> Text shown:
>>>>
Meanwhile, Jay had been elected governor of New York. Four years earlier Jay had won the popular vote for governor, but a legislative board had nullified his election. His victory in 1795 was clear-cut, however, and Jay gave up his Court position to serve in his last public office. His administration (1795-1801) was conservative and consolidating, marked by a refusal in 1800 to rig an election at Hamilton's suggestion. After two terms Jay announced his retirement and declined the offer to resume his old place on the Supreme Court. Within a year after his long-delayed return to Bedford, N.Y., Jay's wife (who had seven children) died. But for this, Jay's long retreat from public life bore out his repeated expectations of a pleasant "domestic life in rural leisure passed." He died on May 7, 1829, at Bedford.
<<<<
> Problems and tasks:
(a) Copy out the Jay passage word for word, starting with "Meanwhile, Jay had" and going on through "1829, at Bedford.".
(b) According to the Jay passage, what did Jay refuse to do in 1800?
(c) List each different year written in numbers in the Jay passage.

> Given entries:
>>>>
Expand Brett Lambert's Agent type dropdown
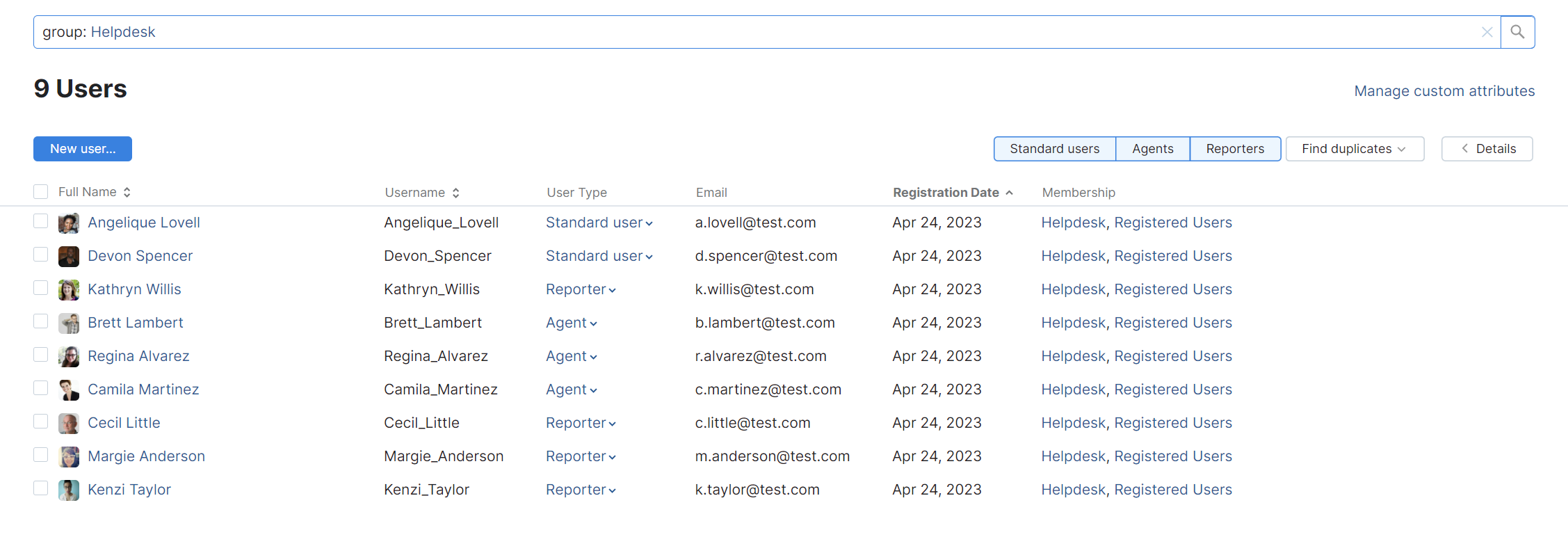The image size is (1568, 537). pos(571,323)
<<<<
>>>>
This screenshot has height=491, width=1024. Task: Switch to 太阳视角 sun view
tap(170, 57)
<<<<
> Results of the exercise:
(a)
Meanwhile, Jay had been elected governor of New York. Four years earlier Jay had won the popular vote for governor, but a legislative board had nullified his election. His victory in 1795 was clear-cut, however, and Jay gave up his Court position to serve in his last public office. His administration (1795-1801) was conservative and consolidating, marked by a refusal in 1800 to rig an election at Hamilton's suggestion. After two terms Jay announced his retirement and declined the offer to resume his old place on the Supreme Court. Within a year after his long-delayed return to Bedford, N.Y., Jay's wife (who had seven children) died. But for this, Jay's long retreat from public life bore out his repeated expectations of a pleasant "domestic life in rural leisure passed." He died on May 7, 1829, at Bedford.

(b) He refused to rig an election at Hamilton's suggestion.

(c) 1795, 1801, 1800, 1829